Several years ago, when the landlord wanted to sell the building, the Daghlians bought it and expanded, moving the main dining room to the west side of the building and using the east side to create the Moroccan-inspired Casbah Room, with plush couches.

Belly dancers have always performed on the weekends.

Like most family-run businesses, the Daghlians’ three children have worked alongside their parents. Since their extended families lived far away, said Marlen, “our customers ended up being friends and family.”

Earlier this week, when the Daghlians announced the closure of their restaurant on social media, dozens of customers posted memories of first dates, birthdays and anniversaries where they enjoyed the restaurant’s mix of Lebanese, Moroccan, Armenian and Greek foods.

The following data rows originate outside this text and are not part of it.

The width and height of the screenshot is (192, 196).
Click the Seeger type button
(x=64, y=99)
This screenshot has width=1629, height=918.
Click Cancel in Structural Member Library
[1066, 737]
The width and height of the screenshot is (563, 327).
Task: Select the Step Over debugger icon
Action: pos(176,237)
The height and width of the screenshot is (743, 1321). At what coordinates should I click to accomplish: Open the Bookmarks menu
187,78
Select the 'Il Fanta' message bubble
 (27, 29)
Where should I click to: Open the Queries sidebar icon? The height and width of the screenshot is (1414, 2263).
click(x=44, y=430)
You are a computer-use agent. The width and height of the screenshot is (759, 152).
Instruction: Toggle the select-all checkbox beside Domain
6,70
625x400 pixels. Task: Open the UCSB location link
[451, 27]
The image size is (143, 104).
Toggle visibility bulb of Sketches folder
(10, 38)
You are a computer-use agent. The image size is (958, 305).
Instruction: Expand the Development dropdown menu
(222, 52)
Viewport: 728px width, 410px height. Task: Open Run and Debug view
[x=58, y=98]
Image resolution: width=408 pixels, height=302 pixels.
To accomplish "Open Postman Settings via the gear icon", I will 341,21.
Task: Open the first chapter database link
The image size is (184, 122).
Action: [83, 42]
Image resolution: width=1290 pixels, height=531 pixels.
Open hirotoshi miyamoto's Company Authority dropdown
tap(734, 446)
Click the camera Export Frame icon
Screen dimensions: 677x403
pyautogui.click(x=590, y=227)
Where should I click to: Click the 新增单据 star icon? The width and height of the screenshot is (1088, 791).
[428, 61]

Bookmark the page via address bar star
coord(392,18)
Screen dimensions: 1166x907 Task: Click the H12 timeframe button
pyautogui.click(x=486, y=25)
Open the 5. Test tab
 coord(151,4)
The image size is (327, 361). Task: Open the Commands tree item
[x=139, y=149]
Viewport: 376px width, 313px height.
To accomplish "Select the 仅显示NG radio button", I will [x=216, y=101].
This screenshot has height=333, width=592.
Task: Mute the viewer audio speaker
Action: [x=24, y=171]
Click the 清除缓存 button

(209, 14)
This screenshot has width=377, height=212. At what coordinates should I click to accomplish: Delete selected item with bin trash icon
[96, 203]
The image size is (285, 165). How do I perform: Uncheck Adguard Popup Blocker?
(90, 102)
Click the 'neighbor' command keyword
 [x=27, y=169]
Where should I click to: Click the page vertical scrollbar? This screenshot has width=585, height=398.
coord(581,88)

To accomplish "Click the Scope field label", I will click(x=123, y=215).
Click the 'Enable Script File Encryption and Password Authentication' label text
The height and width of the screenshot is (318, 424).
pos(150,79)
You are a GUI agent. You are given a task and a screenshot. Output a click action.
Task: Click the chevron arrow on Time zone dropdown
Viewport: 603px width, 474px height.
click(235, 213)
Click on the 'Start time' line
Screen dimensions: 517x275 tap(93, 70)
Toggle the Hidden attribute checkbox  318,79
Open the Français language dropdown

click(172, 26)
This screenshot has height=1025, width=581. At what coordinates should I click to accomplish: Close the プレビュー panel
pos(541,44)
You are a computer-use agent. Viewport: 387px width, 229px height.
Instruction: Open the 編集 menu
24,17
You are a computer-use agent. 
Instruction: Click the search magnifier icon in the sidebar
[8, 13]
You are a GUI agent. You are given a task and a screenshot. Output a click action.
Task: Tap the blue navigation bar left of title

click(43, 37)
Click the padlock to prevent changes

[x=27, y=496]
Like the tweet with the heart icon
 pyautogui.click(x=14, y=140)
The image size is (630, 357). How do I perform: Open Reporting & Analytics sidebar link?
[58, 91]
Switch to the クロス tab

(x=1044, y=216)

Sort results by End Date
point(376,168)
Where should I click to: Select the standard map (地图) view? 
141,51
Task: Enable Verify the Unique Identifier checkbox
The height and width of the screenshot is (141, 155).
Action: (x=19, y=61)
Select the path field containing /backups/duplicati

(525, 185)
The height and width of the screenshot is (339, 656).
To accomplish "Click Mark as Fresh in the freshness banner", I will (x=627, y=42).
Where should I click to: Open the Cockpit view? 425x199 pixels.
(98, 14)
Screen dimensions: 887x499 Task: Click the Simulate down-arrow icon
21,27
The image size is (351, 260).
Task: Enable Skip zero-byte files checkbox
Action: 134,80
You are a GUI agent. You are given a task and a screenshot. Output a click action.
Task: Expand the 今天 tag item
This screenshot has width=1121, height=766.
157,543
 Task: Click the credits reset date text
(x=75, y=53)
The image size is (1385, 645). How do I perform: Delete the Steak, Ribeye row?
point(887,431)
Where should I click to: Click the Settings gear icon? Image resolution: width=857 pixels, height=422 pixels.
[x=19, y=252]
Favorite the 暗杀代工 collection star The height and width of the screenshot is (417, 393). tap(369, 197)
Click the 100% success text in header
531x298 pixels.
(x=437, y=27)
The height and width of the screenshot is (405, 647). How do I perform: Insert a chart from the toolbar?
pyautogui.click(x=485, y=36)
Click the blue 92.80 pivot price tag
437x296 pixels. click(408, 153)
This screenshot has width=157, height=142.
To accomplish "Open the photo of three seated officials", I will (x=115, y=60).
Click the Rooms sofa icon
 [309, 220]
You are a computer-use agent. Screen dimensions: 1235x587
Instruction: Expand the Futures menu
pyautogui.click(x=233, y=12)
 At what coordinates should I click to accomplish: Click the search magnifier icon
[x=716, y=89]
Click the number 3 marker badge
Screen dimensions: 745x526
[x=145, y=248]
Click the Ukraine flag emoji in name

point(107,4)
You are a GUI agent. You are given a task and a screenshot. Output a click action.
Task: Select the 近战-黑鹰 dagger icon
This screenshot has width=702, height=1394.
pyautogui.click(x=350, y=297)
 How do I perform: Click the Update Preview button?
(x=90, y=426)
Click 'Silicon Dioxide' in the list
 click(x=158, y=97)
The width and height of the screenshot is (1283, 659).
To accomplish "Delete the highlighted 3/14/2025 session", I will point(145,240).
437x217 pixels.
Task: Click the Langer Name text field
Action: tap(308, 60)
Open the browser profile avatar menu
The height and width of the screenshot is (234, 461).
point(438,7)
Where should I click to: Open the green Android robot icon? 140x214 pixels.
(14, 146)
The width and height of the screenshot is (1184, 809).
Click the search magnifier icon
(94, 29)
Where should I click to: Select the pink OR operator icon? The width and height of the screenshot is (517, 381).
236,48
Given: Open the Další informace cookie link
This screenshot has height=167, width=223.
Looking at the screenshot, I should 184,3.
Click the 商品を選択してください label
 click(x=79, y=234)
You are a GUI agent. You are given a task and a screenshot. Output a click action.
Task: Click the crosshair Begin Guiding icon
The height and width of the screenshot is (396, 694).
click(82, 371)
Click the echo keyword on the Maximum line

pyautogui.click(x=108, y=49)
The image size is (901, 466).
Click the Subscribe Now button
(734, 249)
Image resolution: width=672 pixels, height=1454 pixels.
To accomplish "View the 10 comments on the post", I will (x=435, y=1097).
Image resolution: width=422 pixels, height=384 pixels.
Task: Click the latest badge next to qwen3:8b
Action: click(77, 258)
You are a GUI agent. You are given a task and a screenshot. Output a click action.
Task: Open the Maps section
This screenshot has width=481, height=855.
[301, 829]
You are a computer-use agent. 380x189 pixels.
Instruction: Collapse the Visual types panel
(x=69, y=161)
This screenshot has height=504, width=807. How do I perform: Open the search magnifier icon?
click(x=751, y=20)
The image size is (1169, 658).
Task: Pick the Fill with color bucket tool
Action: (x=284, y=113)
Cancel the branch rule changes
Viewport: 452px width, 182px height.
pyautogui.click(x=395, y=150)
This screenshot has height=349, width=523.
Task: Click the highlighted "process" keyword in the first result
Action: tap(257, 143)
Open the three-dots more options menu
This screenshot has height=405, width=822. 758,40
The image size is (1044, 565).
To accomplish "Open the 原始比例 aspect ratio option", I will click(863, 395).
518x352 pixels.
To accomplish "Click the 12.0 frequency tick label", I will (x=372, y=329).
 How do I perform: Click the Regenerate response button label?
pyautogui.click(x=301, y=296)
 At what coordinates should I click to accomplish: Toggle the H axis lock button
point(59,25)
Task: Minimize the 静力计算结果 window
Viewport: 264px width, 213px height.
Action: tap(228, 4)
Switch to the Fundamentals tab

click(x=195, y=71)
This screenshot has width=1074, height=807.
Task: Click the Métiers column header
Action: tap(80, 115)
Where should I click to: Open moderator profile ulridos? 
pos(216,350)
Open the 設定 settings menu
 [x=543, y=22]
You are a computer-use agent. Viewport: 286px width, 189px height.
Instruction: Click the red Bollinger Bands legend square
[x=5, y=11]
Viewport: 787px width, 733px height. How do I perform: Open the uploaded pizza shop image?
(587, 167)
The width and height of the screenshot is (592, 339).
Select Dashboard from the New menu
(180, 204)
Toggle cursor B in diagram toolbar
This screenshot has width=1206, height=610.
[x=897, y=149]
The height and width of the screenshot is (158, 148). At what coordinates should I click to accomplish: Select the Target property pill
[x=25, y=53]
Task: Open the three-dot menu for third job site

“My husband and I went on our first date there 10 years ago,” one diner wrote. “We’ve gone back for several anniversaries since then.”

“Great family. Great restaurant," wrote another. “Sad to see it go.”

Former employees have reached out, too. One, who now lives Turkey, called to wish the Daghlians well in retirement. Another said she would fly in from Arizona before the closure to say goodbye.

Of course, many longtime patrons have stopped in for one last dish of the lamb tagine and the chicken pastilla — a savory Moroccan pie — just two of the specialties at Cedars of Lebanon.

“It’s overwhelming,” said Marlen, of the outpouring of love. “We knew it would be.”

She said part of the restaurant’s success was its consistency, due mostly to having the same chef for 33 years. The Daghlians’ willingness to share their Middle Eastern culture and hospitality also played a role.

“We loved the people and wanted to please them,” she said, noting that it wasn’t unusual for someone who may have traveled to the Middle East to request something that wasn’t on the menu. “We’d go out of our way to make it for them."

In return, the restaurant had a steady stream of customers, who seemed to thirst for the Middle Eastern flavors and spices.

“Loyal customers,” she said, “that’s who kept us in business.”